┏━━

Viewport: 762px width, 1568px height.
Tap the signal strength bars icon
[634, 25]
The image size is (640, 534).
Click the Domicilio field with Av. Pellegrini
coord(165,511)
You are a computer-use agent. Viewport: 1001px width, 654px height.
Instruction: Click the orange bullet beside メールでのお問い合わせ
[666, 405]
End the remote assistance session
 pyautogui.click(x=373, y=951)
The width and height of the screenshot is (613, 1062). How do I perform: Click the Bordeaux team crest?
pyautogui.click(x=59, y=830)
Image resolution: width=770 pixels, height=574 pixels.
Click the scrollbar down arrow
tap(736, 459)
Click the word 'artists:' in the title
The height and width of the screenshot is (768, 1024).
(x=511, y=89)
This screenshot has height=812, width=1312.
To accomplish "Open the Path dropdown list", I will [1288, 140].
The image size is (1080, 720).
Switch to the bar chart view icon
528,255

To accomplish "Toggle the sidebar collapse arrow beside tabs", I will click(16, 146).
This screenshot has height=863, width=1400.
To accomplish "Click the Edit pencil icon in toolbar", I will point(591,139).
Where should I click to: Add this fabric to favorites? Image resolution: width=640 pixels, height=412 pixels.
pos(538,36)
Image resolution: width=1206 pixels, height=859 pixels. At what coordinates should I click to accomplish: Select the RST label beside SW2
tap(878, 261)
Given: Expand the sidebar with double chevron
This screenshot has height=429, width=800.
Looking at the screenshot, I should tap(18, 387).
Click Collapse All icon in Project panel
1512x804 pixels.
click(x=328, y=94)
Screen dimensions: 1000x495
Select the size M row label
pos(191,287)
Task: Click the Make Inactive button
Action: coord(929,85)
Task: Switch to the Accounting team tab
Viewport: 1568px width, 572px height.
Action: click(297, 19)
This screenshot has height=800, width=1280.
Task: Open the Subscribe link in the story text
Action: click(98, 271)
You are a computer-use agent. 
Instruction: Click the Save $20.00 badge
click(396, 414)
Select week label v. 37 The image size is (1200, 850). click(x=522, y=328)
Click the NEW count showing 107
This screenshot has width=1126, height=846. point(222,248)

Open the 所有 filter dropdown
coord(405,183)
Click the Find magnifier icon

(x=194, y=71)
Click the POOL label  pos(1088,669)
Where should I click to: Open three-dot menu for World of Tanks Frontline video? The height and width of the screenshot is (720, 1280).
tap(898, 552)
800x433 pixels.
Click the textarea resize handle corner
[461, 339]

┗━━

* **REQUIRED WORK**: What do the lines above say from the one containing "Click the scrollbar down arrow" down to the one containing "The image size is (1080, 720)."? Return them exactly, both end lines included, and only them.

* **TASK SOLUTION**:
Click the scrollbar down arrow
tap(736, 459)
Click the word 'artists:' in the title
The height and width of the screenshot is (768, 1024).
(x=511, y=89)
This screenshot has height=812, width=1312.
To accomplish "Open the Path dropdown list", I will [1288, 140].
The image size is (1080, 720).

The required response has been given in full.